With that the order goes on to specify what powers the master may exercise, expressly granting the powers of a court of equity, *862 except as specifically denied in the order. 1 The remainder of the order provides for each party to share in paying the master’s expenses. Again, the order is signed by counsel for both sides, the judge, and the master, but not by Smith herself.

Statutory authorization for employment of masters in family law cases may be found in chapter 54 of the Texas Government Code. In subchapter A there appears a general framework for appointment of masters, applicable statewide. Other sub-chapters provide for modified procedures in certain named counties, but as there is no pertinent legislation specifically applicable to Harris County, we must fall back on subchapter A. That enactment spells out the types of proceedings a master may entertain, and among such examples is “a matter on which the parties agree.” Tex. Gov’t Code Ann. § 54.005(a)(10) (Vernon 1988).

As to the scope of a master’s authority, the law requires issuance of an order of referral which may limit the power or duties of the master. Id. § 54.006. If the order fails to impose limitations, then the statute itself says what those powers shall be. It lists eleven specific powers followed by a grant of authority to do whatever is necessary and proper for the exercise of those named powers. Id. § 54.007. We need not quote that list verbatim, because it is similar to the order of referral excerpted above. In one of the final sections the legislature took care to note that subchap-ter A shall not govern a master appointed pursuant to Tex.R.Civ.P. 171; that type of master has whatever duties and powers as the order of appointment sets forth. See Tex.Gov’t Code Ann. § 54.016. Rule 171, the general rule governing appointment of a master in civil cases, is not limited to family law matters, but it provides a similar option for adjudicative delegation by a trial judge. See generally 3 R. McDonald, Texas Civil PRACTICE §§ 10.15, 10.17.1-10.-17.3 (rev. 1983) (discussing the use of masters and auditors).

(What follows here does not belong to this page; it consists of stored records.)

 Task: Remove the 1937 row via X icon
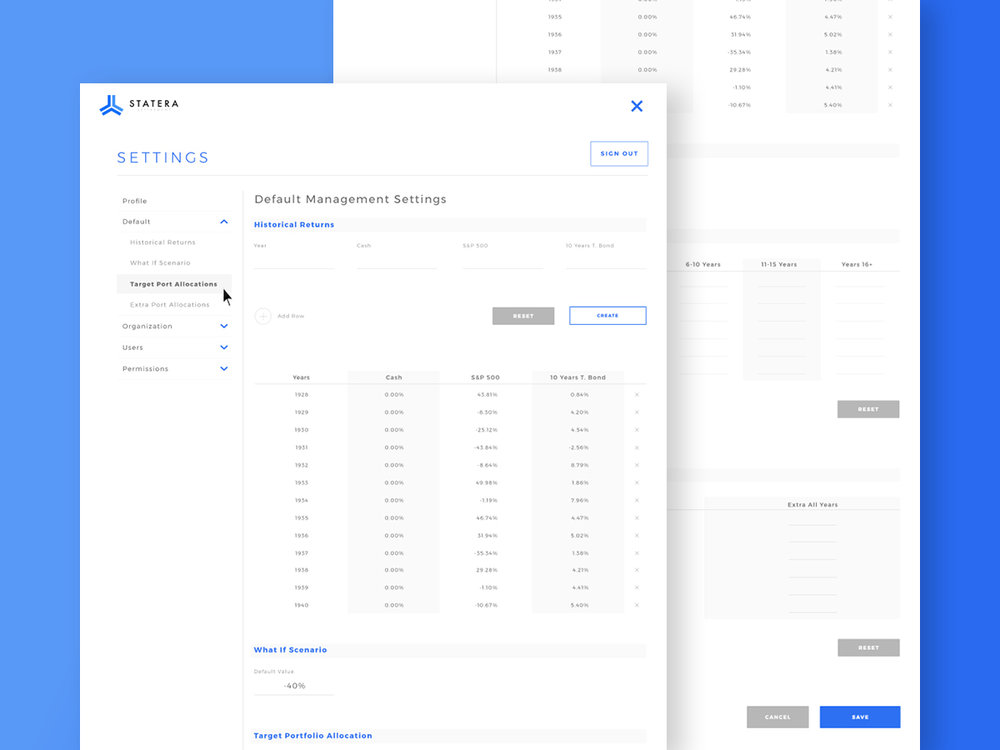coord(637,553)
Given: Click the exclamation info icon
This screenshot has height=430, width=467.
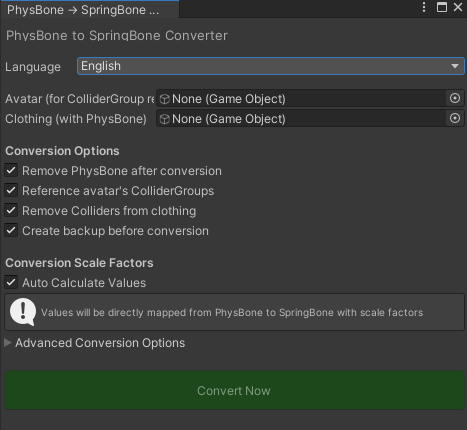Looking at the screenshot, I should (x=23, y=312).
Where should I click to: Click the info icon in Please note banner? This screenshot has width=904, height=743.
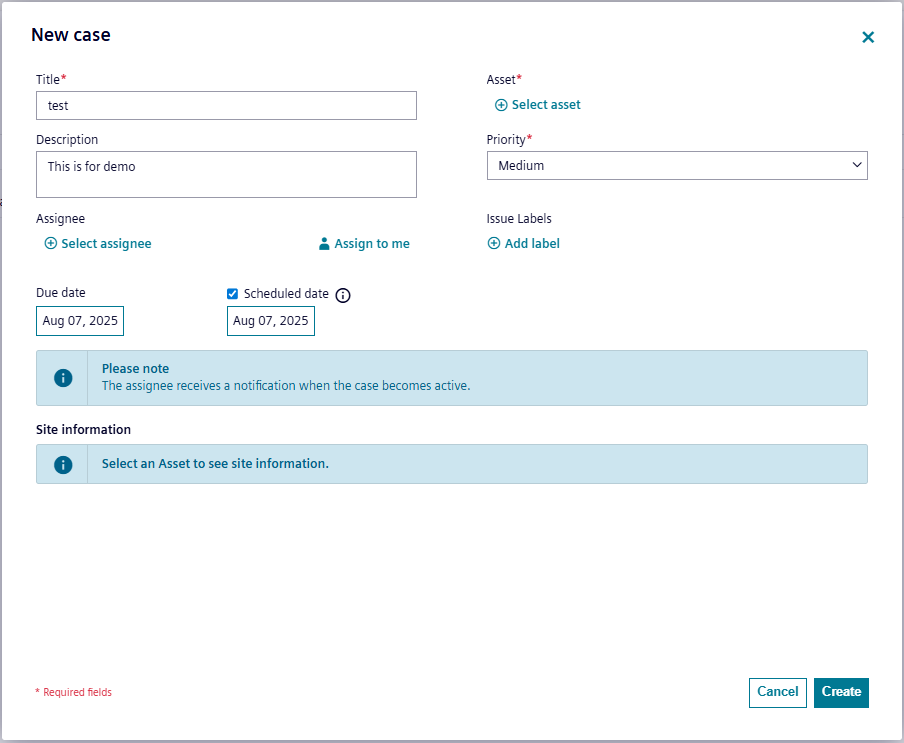(x=63, y=378)
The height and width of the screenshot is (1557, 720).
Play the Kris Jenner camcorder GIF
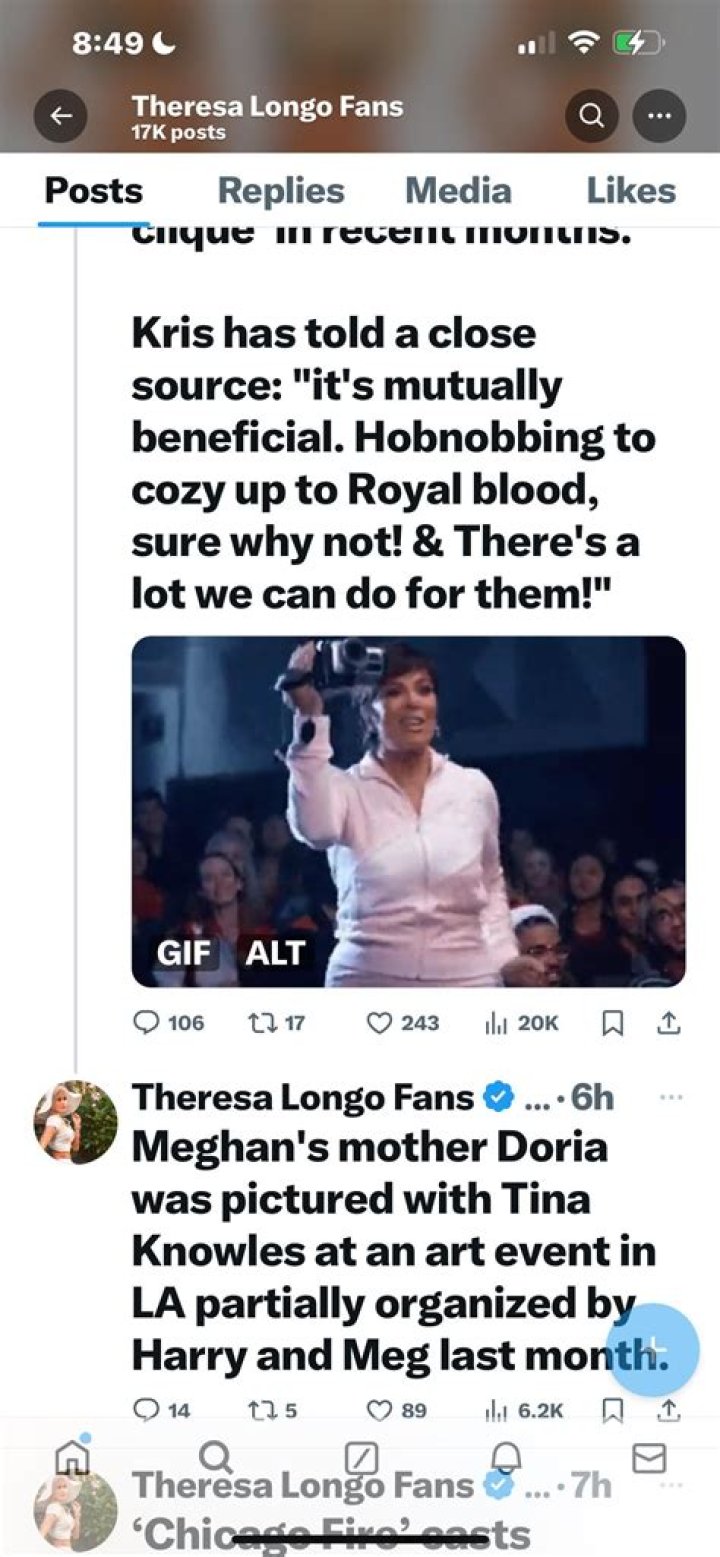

There is a dispute over precisely what sort of master the trial judge appointed in this case. Appellant devotes considerable energy to controverting the viability of a rule 171 reference or a subchapter A appointment. She also distinguishes Tex.Civ. PRAC. & Rem.Code Ann. chapter 151, which allows an agreed referral to a “special judge.” See generally Newton & Swen-son, Adjudication by Privately Compensated Judges in Texas, 36 Baylor L.Rev. 813 (1984) (on the use of substitute judges). For purposes of analyzing the court’s power to do what it did, we may draw an analogy to Justice Jackson’s concurring opinion in the Steel Seizure ease. See Youngstown Sheet & Tube Co. v. Sawyer, 343 U.S. 579, 635, 72 S.Ct. 863, 870, 96 L.Ed. 1153 (1952). There he laid out a three part scheme for examining presidential power. Though this approach makes for “a somewhat over-simplified grouping,” id., it allows at least a methodical inquiry.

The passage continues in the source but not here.